What you are asked to do:
Locate the word "checkbox" in the data below, then copy every line that holds it.

Stored records

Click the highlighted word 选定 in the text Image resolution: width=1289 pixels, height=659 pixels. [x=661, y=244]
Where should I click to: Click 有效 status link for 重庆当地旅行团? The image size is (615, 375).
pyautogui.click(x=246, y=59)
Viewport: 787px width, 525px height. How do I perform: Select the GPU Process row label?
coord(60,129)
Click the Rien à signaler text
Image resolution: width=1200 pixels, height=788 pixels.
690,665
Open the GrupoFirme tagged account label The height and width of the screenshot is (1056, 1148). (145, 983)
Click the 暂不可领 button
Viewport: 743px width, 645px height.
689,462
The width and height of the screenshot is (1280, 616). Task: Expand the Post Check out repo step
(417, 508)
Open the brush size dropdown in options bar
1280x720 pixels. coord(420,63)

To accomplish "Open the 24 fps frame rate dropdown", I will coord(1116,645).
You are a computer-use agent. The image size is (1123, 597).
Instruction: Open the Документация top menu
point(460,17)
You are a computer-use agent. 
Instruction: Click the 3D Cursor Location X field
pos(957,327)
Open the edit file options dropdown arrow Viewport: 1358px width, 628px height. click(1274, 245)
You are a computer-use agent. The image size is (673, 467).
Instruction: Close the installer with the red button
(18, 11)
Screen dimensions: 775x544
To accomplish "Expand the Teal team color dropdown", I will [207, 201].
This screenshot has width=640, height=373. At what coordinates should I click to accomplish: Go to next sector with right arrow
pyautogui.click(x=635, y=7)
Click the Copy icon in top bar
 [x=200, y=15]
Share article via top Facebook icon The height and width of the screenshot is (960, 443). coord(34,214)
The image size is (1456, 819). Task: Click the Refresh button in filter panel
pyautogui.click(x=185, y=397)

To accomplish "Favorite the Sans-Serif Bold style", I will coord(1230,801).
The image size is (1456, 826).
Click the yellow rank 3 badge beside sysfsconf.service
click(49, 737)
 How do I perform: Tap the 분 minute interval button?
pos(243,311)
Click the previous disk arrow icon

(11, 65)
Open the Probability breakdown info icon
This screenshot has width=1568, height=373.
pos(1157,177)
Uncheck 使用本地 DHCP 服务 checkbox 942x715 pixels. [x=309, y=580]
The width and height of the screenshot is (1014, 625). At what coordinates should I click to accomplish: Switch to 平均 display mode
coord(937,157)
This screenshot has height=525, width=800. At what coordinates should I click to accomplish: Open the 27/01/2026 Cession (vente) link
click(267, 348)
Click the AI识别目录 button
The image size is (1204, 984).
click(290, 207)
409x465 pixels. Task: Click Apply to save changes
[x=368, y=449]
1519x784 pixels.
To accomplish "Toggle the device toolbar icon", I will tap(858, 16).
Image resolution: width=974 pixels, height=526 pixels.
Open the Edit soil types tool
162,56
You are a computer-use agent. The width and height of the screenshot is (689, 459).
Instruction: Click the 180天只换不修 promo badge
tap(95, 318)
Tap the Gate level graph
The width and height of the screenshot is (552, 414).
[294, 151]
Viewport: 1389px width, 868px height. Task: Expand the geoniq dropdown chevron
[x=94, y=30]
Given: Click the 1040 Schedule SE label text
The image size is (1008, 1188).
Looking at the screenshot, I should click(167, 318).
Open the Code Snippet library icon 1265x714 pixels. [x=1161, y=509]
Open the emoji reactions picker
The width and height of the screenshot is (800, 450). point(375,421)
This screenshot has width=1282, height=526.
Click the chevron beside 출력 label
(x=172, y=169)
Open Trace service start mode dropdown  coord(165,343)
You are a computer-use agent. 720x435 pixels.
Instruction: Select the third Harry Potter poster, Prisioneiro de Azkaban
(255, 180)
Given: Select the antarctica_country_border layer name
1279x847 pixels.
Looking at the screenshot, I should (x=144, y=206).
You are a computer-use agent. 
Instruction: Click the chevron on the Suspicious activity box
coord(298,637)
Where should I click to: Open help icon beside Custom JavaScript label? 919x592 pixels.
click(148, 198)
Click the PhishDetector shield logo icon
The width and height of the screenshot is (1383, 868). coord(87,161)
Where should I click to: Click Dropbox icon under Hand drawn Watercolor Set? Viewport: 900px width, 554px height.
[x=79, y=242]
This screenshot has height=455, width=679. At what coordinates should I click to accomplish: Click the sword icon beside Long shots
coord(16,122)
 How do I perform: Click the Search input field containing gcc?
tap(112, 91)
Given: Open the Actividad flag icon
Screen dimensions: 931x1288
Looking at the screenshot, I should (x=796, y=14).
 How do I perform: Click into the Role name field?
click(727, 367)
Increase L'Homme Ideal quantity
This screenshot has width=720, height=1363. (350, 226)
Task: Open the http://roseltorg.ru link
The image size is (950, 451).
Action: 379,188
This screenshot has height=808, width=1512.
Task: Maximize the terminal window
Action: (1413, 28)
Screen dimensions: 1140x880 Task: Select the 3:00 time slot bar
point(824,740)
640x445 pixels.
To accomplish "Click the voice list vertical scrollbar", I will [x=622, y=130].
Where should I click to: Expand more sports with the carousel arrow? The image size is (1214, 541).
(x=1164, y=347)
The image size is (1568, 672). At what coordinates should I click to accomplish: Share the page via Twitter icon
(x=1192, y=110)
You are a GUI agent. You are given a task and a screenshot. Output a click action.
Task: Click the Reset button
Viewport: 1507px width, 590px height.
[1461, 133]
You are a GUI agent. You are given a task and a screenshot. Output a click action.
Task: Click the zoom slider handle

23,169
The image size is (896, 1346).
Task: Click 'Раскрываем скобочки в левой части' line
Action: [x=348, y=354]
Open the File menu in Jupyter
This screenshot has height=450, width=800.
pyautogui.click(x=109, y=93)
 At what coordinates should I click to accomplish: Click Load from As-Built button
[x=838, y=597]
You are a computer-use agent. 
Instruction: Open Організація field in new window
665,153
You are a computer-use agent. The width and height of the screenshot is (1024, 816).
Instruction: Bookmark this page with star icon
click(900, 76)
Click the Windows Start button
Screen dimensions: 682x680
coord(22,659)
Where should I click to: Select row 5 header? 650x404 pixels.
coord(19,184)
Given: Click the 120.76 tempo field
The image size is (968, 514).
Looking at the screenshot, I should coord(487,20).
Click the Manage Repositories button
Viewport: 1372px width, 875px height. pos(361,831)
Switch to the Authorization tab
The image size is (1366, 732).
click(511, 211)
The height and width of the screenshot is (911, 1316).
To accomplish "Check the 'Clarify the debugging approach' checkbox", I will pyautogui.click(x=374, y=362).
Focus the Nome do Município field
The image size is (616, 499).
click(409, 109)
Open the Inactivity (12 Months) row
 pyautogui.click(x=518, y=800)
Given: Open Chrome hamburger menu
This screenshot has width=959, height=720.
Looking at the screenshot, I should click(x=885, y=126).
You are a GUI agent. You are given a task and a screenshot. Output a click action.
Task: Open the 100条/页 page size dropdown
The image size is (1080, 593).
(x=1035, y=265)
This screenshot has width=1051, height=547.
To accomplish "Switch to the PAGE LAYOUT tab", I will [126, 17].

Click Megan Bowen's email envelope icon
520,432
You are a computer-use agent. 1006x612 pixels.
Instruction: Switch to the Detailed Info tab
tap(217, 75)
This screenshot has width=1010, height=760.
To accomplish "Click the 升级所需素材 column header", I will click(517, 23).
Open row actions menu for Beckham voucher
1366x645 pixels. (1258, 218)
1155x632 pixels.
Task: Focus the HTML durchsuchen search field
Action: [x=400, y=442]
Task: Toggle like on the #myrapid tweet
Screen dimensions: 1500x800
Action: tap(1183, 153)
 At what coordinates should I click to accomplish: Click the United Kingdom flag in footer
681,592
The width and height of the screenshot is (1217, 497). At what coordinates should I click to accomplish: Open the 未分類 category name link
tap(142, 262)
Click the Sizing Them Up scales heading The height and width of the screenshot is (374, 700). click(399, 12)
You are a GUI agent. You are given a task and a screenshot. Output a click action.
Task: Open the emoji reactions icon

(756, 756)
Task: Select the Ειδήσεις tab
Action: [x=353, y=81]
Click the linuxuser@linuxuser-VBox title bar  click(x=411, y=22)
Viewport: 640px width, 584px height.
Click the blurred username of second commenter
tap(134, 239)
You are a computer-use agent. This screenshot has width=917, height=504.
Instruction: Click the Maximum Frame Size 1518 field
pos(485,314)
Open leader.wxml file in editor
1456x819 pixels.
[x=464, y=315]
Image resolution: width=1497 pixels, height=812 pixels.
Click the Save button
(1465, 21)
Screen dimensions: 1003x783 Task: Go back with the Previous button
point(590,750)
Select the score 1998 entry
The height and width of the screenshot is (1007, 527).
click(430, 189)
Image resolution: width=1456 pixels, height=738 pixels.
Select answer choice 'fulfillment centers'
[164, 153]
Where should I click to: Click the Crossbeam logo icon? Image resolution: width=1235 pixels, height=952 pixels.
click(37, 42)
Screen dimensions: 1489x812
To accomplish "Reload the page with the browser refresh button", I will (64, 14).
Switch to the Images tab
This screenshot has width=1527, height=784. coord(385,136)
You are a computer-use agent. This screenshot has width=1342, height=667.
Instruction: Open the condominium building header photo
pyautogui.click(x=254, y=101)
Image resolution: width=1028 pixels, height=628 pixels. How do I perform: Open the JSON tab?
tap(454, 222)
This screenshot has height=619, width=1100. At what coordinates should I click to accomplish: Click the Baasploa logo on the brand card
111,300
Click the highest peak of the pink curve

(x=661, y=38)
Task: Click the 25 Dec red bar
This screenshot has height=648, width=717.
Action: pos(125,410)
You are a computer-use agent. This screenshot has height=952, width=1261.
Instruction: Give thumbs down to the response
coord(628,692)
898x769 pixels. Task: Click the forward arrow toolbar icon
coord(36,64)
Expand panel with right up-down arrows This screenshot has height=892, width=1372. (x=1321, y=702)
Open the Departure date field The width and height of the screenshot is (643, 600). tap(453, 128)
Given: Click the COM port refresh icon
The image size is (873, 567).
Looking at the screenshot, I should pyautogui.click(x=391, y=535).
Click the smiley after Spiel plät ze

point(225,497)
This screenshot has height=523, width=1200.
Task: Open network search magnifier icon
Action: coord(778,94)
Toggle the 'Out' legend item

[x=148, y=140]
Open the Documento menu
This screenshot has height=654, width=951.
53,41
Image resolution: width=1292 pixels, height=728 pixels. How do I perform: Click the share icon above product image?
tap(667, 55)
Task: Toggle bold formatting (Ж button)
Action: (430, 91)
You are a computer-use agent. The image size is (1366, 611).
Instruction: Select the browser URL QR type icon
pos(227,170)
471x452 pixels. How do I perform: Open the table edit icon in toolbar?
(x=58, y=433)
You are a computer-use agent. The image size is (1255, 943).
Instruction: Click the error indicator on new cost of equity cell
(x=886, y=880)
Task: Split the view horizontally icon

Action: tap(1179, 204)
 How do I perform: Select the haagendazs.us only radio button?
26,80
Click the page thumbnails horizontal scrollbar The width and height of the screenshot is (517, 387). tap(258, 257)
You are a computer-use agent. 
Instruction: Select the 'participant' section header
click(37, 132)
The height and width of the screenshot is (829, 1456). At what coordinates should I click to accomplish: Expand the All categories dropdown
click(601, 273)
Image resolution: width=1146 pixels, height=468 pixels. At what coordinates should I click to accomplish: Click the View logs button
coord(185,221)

Response for this exercise:
Uncheck 使用本地 DHCP 服务 checkbox 942x715 pixels. [x=309, y=580]
To accomplish "Check the 'Clarify the debugging approach' checkbox", I will pyautogui.click(x=374, y=362).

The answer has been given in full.